The most common approach for recognizing text in scene images is to localize each word and/or character in the input image and then classify each one of them independently [3, 22]. In these approaches, the performance of the overall text recognition framework heavily depends on the success of the text localization module. It is desirable to detect all the bounding boxes reliably with a high recall prior to recognition. There are also methods where the text detection and recognition modules are integrated [15, 21]. This is achieved by creating several hypotheses about the location and the content of the text and refining the results with the help of a character/word classifier. Integrated text localization and recognition schemes are typically much slower because of the character/word classification overhead and the overall success of the framework depends on the classifier’s accuracy. More recently, deep neural networks have also been successfully used for end-to-end recognition of text in natural images [7]. Deep neural network approaches are not elaborated further, since the primary focus of this paper is to provide real-time performance for effective text-detection on mobile devices with minimal use of computational resources.

In the case of text localization task, the aim is not to recognize the text but reliably find the bounding boxes for each word and/or character in the input image. Sliding window based approaches have been widely used for this purpose [2, 3, 11]. The main problem with the sliding window approaches is the computational overload which is not desirable especially for mobile applications. The localization accuracy also depends on the sliding interval which defines the total number of windows to be tested. In total, there are \(O(n^2)\) number of candidate windows for an input image of size n pixels. More recently pixel grouping/merging approaches have been shown to provide the best text localization results with lower computational load [5, 14, 15, 17, 25].

Text localization algorithms effectively use several features such as pixel intensity and local gradient information to group pixels and form candidate character glyphs for text detection purposes. Maximally Stable Extremal Regions (MSERs) [13] is currently the state-of-the-art approach to find text regions in scene images [14, 15, 24]. In a nut-shell, MSERs correspond to image blobs (i.e., connected components) in gray level images with the restriction that the size of the connected component is stable across several intensity thresholds. In the case of text localization, character glyphs are likely to be detected by the MSER approach, if there is sufficient contrast between the text and its background. The winning approaches in the ICDAR 2011, 2013 and 2015 competitions use MSERs to localize text in scene images [8, 9, 18]. The primary focus of our paper is, therefore, to improve upon the speed of the original MSER approach without losing its effectiveness. Text detection and recognition speed has prime importance especially for real-time mobile applications, where computational resources and battery power are always at premium [20].

Fig. 2.
figure 2

The stages of the proposed image sampling framework for efficient text detection.
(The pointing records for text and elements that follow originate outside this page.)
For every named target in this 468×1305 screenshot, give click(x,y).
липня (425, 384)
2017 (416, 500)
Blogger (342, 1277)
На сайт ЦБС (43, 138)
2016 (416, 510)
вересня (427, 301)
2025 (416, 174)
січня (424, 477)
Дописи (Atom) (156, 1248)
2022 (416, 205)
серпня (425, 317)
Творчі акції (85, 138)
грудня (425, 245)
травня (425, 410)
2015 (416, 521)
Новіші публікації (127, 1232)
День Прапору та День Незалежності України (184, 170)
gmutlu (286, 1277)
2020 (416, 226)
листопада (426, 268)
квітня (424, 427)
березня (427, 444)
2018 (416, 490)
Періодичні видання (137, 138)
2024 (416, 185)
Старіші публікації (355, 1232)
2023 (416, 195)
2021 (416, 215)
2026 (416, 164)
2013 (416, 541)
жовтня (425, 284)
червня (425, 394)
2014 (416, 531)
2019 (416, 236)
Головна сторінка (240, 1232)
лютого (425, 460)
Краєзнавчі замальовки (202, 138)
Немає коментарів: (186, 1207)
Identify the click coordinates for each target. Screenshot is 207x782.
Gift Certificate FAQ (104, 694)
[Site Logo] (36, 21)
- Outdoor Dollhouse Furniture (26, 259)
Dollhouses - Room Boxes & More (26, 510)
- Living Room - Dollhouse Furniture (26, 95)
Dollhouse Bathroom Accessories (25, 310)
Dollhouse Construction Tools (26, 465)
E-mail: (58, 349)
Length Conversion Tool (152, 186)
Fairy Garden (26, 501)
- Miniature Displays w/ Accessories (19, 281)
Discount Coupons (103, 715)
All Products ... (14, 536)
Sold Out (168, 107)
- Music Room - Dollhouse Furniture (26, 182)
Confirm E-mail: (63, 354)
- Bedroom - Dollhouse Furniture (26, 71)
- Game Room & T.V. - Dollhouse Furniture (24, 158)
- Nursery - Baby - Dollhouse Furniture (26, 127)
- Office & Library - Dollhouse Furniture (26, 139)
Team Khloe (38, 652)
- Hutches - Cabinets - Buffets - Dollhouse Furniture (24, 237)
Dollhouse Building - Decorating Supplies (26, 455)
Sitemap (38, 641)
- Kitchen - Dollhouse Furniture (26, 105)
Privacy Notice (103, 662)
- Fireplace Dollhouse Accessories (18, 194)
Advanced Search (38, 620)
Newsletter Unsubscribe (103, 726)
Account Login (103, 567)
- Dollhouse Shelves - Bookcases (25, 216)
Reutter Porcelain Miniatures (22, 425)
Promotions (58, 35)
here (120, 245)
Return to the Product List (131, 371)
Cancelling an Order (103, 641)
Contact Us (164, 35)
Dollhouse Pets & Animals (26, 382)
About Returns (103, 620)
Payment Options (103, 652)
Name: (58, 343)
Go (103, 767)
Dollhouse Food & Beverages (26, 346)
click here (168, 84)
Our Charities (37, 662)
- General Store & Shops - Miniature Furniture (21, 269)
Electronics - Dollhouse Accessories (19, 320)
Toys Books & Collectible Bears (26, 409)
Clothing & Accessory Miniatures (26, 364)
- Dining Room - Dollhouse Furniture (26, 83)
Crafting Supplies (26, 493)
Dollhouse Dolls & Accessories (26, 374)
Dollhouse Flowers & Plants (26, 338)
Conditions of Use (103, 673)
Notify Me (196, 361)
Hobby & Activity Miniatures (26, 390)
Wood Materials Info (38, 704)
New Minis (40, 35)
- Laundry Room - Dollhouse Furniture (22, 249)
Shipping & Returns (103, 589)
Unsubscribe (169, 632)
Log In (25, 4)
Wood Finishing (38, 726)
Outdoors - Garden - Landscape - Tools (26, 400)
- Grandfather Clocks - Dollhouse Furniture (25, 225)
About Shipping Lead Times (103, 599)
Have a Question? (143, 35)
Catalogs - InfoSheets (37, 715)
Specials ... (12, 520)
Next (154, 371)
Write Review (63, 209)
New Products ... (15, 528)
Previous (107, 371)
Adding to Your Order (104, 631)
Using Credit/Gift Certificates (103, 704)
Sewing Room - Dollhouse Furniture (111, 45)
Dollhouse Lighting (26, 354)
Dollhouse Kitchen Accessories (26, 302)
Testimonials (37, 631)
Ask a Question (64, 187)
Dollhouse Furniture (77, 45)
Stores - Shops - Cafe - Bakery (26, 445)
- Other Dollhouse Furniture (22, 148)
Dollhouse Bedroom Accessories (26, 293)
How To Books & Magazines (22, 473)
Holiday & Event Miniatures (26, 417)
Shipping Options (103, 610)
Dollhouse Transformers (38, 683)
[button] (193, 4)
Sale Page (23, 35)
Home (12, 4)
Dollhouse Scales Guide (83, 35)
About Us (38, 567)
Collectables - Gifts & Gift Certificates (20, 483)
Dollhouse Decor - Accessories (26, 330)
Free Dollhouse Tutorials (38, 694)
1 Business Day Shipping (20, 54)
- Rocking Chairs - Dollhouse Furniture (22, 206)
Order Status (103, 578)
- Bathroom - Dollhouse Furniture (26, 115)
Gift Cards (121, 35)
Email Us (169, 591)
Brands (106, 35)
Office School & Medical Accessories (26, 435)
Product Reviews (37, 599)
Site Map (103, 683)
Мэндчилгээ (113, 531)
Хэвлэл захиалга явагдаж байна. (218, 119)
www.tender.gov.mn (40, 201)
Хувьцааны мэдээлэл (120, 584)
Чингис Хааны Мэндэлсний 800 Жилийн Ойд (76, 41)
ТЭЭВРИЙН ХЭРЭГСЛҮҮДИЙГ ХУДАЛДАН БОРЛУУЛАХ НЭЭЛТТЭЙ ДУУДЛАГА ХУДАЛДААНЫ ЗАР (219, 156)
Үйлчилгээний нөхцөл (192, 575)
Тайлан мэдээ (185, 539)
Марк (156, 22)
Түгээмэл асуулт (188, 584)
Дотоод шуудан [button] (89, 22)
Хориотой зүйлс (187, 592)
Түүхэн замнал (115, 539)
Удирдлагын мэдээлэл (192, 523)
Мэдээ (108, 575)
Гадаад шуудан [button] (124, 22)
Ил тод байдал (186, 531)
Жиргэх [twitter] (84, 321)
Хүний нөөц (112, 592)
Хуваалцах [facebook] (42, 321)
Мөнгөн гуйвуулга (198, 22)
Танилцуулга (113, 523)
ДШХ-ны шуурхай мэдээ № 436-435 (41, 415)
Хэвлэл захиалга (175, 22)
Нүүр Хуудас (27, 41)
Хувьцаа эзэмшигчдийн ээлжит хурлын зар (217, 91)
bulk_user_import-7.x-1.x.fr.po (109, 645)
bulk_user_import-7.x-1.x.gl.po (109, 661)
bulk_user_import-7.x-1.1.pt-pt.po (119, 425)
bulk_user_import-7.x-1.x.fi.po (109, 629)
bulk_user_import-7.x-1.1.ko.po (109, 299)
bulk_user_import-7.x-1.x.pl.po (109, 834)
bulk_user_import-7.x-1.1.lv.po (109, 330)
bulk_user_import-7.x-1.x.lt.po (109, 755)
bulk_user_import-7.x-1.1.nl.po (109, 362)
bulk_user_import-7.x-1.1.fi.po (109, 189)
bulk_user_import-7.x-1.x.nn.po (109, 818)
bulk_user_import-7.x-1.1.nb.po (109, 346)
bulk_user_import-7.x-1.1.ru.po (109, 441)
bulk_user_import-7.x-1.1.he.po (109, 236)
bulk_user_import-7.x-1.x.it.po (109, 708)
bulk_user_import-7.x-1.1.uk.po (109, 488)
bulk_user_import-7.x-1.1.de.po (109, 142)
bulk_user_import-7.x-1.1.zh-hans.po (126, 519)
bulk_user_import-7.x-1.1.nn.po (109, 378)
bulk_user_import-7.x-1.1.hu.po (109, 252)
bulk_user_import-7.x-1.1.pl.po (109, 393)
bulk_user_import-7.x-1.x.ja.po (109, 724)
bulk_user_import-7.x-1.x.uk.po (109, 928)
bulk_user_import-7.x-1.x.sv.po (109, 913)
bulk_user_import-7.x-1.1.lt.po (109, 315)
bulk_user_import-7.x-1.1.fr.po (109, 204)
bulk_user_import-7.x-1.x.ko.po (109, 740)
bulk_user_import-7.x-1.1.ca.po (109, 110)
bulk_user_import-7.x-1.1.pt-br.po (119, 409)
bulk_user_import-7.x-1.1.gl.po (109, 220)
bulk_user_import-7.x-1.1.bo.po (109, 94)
In this paper, an adaptive image sampling framework is proposed for finding text regions efficiently in natural scene images. The observation is that most of the pixels in an input image do not belong to any text region and they can be eliminated at the early stages for efficient text detection. The proposed framework makes two assumptions for simplification purposes: (i) the text is composed of at least three characters, (ii) the text is aligned horizontally without significant skew. The requirement of at least three characters is a common assumption which is made by most text detection frameworks to eliminate false positives. The horizontal alignment of text is another general assumption which is also inherent in the ICDAR competition datasets.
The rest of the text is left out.